Stored items from a collection:
** START **

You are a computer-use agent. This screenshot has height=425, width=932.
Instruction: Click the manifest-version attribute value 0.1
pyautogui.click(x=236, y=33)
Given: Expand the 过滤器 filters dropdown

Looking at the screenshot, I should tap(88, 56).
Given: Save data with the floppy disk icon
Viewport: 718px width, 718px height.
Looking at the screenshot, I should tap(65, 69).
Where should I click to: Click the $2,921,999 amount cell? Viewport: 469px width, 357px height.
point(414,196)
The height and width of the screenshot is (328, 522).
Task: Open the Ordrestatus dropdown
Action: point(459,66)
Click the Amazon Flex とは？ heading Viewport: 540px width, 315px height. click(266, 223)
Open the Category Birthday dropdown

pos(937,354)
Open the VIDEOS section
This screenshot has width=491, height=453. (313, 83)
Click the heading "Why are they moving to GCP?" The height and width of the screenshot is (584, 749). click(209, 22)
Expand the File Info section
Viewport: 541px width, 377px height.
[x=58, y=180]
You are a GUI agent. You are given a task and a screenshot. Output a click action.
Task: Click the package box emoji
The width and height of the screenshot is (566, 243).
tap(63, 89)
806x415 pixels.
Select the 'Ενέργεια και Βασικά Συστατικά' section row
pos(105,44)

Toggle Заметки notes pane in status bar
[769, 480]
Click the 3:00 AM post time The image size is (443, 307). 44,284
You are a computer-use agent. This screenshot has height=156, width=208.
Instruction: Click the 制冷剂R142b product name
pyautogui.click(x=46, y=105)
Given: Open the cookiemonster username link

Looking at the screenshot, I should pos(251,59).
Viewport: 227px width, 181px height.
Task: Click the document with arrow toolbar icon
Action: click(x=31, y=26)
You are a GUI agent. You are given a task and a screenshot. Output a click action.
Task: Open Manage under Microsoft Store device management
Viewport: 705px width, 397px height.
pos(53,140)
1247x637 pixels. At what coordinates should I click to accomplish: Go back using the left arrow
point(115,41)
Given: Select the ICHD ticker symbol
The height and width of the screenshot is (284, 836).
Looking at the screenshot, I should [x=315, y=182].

** END **

Requirements
Format every line of the items above as a JSON list of strings, one string per line, leaving out blank lines.

Result
[
  "You are a computer-use agent. This screenshot has height=425, width=932.",
  "Instruction: Click the manifest-version attribute value 0.1",
  "pyautogui.click(x=236, y=33)",
  "Given: Expand the 过滤器 filters dropdown",
  "Looking at the screenshot, I should tap(88, 56).",
  "Given: Save data with the floppy disk icon",
  "Viewport: 718px width, 718px height.",
  "Looking at the screenshot, I should tap(65, 69).",
  "Where should I click to: Click the $2,921,999 amount cell? Viewport: 469px width, 357px height.",
  "point(414,196)",
  "The height and width of the screenshot is (328, 522).",
  "Task: Open the Ordrestatus dropdown",
  "Action: point(459,66)",
  "Click the Amazon Flex とは？ heading Viewport: 540px width, 315px height. click(266, 223)",
  "Open the Category Birthday dropdown",
  "pos(937,354)",
  "Open the VIDEOS section",
  "This screenshot has width=491, height=453. (313, 83)",
  "Click the heading \"Why are they moving to GCP?\" The height and width of the screenshot is (584, 749). click(209, 22)",
  "Expand the File Info section",
  "Viewport: 541px width, 377px height.",
  "[x=58, y=180]",
  "You are a GUI agent. You are given a task and a screenshot. Output a click action.",
  "Task: Click the package box emoji",
  "The width and height of the screenshot is (566, 243).",
  "tap(63, 89)",
  "806x415 pixels.",
  "Select the 'Ενέργεια και Βασικά Συστατικά' section row",
  "pos(105,44)",
  "Toggle Заметки notes pane in status bar",
  "[769, 480]",
  "Click the 3:00 AM post time The image size is (443, 307). 44,284",
  "You are a computer-use agent. This screenshot has height=156, width=208.",
  "Instruction: Click the 制冷剂R142b product name",
  "pyautogui.click(x=46, y=105)",
  "Given: Open the cookiemonster username link",
  "Looking at the screenshot, I should pos(251,59).",
  "Viewport: 227px width, 181px height.",
  "Task: Click the document with arrow toolbar icon",
  "Action: click(x=31, y=26)",
  "You are a GUI agent. You are given a task and a screenshot. Output a click action.",
  "Task: Open Manage under Microsoft Store device management",
  "Viewport: 705px width, 397px height.",
  "pos(53,140)",
  "1247x637 pixels. At what coordinates should I click to accomplish: Go back using the left arrow",
  "point(115,41)",
  "Given: Select the ICHD ticker symbol",
  "The height and width of the screenshot is (284, 836).",
  "Looking at the screenshot, I should [x=315, y=182]."
]